Throughout Giammattei’s administration, the president has avoided speaking with media critical of him and has largely only done interviews with far-right media in Guatemala and in the United States, such as Breitbart News, Newsmax, The Daily Caller, and Fox News.
The current accusations against Velásquez come from far-right groups that formed in support of Álvaro Uribe, who served as Colombia’s president between 2002 and 2010. His allies in Colombia, who seek to weaken the Petro administration, have clung to the unfounded accusations from Guatemala.
“Former president Uribe in Colombia is probably very excited because he likes everything that is anti-Petro and anti-Velásquez,” Rosal suggests.
“Everything that Guatemala is doing also gives fuel to the fire of division in [Colombia],” Rosal says. He adds that Guatemala’s far right likes to say it is “a rightwing country that is defending the rest of the continent from the siege of the left.’”
It’s part of the same thing as [Giammattei] going to visit the president of Ukraine, the actions [in support of Taiwan], and the actions [in support of] Trump are more or less along the same lines.”
Guatemala has seen a systematic assault on the independence of its judicial system. This revenge campaign emerged in the years following former President Jimmy Morales’s targeting of the country’s anti-corruption body CICIG. His administration’s efforts were supported and strengthened by both conservative media and Republicans in the United States. The CICIG officially closed on September 3, 2019.
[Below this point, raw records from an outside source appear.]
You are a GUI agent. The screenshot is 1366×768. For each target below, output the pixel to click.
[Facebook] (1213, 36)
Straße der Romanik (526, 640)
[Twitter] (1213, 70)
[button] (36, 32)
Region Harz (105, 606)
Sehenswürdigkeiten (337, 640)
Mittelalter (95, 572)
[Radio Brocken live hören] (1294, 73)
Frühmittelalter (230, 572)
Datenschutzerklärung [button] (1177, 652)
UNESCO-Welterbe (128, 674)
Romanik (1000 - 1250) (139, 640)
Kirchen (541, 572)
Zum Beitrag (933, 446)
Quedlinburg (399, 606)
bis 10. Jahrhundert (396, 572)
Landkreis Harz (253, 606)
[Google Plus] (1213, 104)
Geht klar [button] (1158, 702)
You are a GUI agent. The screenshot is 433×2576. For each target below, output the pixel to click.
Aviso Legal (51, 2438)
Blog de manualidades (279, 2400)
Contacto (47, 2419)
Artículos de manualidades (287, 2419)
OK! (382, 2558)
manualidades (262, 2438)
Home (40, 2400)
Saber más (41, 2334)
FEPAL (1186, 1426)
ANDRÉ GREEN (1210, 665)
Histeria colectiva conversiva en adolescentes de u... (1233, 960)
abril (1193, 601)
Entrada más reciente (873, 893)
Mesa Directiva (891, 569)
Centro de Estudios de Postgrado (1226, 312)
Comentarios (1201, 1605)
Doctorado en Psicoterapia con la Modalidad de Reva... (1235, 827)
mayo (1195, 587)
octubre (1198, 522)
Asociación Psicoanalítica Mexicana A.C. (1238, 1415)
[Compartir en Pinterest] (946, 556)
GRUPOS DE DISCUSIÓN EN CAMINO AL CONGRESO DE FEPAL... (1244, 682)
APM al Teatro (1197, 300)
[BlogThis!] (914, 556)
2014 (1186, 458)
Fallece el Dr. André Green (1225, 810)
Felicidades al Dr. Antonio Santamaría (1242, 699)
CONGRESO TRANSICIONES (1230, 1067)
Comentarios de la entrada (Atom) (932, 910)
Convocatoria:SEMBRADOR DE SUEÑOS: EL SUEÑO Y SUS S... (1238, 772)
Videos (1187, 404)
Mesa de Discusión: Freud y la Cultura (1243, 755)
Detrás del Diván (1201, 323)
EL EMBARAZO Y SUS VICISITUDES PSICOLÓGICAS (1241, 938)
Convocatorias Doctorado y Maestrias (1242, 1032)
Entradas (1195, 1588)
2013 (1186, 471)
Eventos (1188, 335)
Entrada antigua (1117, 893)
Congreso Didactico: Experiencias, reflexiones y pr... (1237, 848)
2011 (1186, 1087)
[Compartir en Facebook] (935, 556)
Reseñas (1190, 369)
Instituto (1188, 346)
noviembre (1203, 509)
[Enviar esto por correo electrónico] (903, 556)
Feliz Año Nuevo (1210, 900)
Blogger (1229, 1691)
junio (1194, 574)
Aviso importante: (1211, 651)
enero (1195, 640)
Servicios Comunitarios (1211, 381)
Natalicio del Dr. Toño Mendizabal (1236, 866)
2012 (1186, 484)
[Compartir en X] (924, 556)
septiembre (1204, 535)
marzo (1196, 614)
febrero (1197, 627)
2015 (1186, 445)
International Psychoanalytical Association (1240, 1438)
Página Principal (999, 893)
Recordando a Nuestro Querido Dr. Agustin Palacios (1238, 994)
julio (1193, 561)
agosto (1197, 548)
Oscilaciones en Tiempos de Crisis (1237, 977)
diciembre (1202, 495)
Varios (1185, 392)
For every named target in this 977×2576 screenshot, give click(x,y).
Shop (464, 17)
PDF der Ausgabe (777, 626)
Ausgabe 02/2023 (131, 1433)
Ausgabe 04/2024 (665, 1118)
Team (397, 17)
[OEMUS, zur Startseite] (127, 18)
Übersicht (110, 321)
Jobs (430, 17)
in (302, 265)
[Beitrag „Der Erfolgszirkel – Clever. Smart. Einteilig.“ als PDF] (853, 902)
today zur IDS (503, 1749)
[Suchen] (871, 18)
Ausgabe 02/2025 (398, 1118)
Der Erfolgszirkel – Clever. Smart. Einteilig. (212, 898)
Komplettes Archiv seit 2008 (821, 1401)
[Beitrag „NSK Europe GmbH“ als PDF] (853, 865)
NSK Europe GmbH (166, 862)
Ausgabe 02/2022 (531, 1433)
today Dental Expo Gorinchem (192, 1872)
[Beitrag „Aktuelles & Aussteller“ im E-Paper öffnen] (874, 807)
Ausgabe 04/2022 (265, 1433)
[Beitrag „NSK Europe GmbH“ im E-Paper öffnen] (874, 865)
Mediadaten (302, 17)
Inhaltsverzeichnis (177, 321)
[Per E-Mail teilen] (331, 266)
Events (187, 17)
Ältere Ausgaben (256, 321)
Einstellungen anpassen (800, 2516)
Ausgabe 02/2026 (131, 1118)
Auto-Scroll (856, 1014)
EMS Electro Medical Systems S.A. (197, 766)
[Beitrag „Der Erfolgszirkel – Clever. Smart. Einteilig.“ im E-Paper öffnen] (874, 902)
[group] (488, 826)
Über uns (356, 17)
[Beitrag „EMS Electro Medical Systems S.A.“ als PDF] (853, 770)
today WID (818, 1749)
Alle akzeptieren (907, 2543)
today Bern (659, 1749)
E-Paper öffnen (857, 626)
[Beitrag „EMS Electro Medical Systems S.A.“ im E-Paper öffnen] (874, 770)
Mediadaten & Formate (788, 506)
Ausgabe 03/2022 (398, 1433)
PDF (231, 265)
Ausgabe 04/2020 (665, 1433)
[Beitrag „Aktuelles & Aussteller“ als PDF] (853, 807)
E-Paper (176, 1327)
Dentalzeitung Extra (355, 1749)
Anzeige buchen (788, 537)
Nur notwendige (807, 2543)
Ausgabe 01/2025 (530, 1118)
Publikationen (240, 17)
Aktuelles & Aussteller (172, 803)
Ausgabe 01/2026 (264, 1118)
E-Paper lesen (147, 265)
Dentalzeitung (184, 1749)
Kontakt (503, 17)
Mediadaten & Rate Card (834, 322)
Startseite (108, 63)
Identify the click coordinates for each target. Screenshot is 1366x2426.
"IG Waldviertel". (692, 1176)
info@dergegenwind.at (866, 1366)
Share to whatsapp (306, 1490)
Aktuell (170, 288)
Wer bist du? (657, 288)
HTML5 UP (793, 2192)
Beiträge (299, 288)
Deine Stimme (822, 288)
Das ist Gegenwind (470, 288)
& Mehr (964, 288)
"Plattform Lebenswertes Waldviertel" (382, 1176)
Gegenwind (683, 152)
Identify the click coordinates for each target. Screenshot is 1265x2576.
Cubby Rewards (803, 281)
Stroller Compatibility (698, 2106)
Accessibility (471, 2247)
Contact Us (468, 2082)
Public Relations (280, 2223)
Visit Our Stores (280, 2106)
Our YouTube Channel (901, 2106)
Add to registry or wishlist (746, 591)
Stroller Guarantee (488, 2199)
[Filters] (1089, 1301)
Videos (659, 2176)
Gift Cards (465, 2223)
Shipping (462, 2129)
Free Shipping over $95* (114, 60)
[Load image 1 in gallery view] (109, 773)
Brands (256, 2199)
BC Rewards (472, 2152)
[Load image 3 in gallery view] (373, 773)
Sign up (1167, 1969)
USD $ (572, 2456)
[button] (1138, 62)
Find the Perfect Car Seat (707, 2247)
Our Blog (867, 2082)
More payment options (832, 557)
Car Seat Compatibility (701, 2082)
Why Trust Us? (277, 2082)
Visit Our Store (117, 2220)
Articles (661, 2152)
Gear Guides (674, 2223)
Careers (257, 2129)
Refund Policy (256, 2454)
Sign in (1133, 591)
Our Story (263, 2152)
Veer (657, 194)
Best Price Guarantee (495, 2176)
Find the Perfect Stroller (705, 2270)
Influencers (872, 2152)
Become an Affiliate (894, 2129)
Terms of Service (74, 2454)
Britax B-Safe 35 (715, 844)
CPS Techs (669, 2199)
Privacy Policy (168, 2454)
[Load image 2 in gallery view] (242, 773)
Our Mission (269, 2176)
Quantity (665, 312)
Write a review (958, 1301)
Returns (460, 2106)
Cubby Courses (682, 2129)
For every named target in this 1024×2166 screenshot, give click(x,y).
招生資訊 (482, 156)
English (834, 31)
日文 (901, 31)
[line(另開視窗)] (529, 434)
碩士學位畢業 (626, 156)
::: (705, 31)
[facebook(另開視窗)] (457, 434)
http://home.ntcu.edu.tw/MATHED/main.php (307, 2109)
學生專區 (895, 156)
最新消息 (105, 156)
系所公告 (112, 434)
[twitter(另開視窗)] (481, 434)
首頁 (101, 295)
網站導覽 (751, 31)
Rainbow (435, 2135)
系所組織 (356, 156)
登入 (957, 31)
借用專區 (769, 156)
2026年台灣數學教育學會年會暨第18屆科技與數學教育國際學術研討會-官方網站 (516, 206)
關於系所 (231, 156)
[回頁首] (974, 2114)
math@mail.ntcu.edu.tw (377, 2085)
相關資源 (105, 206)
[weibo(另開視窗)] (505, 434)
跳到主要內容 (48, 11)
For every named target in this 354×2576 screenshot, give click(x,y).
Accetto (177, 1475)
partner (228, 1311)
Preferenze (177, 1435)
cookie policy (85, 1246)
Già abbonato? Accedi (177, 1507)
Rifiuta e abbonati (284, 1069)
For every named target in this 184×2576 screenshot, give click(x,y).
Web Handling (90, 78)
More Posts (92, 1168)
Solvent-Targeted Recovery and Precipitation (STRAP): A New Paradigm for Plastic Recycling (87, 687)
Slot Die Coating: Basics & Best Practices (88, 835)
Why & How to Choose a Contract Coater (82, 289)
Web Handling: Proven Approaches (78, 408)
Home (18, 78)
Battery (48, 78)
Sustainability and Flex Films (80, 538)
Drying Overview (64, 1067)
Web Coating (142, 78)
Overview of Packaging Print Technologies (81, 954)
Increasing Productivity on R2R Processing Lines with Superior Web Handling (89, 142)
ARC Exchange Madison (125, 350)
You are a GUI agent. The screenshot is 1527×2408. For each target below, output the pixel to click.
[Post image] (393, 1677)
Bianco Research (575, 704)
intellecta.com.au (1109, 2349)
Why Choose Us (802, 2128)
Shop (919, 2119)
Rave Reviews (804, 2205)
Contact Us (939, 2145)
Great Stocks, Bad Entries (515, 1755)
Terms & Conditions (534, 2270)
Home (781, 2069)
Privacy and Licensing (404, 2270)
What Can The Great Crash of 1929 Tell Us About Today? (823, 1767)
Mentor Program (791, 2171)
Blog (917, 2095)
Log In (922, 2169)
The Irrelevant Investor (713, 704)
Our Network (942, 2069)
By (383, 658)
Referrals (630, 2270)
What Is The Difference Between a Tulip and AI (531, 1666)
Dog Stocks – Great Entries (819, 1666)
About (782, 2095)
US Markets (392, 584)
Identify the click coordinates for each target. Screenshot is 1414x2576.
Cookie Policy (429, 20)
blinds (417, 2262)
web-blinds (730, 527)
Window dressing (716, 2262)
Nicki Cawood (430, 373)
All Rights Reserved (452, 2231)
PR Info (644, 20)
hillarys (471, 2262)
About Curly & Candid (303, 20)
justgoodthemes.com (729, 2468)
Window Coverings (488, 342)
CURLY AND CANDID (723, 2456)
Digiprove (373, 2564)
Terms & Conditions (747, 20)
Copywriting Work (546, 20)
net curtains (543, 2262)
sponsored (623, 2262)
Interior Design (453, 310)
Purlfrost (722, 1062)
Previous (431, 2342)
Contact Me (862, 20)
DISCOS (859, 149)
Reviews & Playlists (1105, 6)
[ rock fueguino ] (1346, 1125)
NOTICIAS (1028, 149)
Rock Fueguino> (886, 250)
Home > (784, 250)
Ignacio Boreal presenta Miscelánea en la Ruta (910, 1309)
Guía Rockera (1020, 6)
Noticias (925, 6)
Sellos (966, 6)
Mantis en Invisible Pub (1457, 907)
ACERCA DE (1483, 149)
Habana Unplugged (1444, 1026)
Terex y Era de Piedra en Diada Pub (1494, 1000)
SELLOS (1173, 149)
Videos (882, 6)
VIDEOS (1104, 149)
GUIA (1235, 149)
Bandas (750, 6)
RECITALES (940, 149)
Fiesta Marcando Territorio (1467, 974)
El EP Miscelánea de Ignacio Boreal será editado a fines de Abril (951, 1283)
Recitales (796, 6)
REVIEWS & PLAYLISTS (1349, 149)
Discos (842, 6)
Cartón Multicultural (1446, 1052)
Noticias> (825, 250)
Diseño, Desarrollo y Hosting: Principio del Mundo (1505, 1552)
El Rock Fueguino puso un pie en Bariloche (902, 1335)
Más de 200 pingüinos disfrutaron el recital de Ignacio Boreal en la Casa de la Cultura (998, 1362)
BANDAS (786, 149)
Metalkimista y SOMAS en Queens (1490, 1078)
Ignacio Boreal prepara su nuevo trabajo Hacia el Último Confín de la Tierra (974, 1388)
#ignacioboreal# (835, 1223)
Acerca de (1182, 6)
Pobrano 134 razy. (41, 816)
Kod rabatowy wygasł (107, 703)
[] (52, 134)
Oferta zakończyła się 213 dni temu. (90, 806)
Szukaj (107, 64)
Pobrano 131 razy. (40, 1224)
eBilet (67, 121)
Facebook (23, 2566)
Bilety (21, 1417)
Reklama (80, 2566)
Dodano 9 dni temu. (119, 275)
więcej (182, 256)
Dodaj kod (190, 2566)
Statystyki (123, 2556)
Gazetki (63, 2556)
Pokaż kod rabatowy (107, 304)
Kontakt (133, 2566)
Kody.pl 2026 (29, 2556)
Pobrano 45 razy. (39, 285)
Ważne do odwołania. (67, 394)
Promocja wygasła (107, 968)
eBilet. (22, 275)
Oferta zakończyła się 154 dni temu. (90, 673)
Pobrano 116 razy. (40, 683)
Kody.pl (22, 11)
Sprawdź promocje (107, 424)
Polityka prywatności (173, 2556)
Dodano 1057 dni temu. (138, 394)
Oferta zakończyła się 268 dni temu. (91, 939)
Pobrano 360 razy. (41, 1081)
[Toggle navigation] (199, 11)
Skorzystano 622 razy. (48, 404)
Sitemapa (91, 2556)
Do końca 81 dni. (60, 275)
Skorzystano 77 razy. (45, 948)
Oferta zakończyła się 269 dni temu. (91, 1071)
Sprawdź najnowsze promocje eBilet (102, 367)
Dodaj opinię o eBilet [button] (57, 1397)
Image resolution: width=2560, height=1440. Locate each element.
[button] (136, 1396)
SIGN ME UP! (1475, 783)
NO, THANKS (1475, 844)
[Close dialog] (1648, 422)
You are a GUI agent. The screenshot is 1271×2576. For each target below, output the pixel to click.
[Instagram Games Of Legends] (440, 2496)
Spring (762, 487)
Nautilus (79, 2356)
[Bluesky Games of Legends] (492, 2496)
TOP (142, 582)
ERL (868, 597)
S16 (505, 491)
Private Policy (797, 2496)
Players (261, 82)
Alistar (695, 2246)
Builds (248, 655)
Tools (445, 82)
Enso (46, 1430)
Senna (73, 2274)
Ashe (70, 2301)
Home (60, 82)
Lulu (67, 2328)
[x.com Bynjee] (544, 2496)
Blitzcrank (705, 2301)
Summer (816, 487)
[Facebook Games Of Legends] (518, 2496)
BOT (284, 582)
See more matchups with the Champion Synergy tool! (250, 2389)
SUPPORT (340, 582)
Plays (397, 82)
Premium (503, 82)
“In recent years we have seen a series of state-level persecution towards the people who investigated corruption in order to recapture the state,” Carrera says. “Maintaining impunity was an objective that was maintained by all [pro-corruption] actors.”
These efforts have led to the jailing of those who worked with both the CICIG and FECI, and the exile of attorneys general, prosecutors, investigators, and judges who have been involved in or overseen anti-corruption cases.
Virginia Laparra, a former prosecutor of the FECI, was arrested in February 2022 on charges of abuse of authority for filing a complaint against a judge. She was convicted to four years in prison in December 2022, in a case that has brought international outcry.
Others face criminal prosecution for their part in rooting out corruption in Guatemala. Along with the announcement of the investigation into Velásquez, Curruchiche announced that his office was issuing arrest warrants for former Attorney General Thelma Aldana, former CICIG leadership, including Mayra Veliz, Luis David Gaitán, and Juan Pablo Carrasco de Groote on falsified charges of abuse of authority, obstruction of justice, and conspiracy.
The freezing of diplomatic relations with Colombia also has the potential to significantly affect foreign direct investment in Guatemala, especially as Colombia represents a major source of investment in Guatemala.
According to the Guatemalan Central Bank, investments from Colombia represented the majority of investments in the country in 2022, investing $175.2 million dollars. In comparison, investments from the United States were $121.4 million dollars.
Threatening such a significant source of income, the conflict provoked by those trying to destroy the legacy of anti-corruption efforts will only serve to further isolate Guatemala in the region.
“It’s very terrible damage [to the country],” Rosal says. “What these actions do is isolate us more. We are an unreliable country. We are a country where [it is not desirable] to invest, because it is a high risk. We are a country where you are not even willing to do anything.”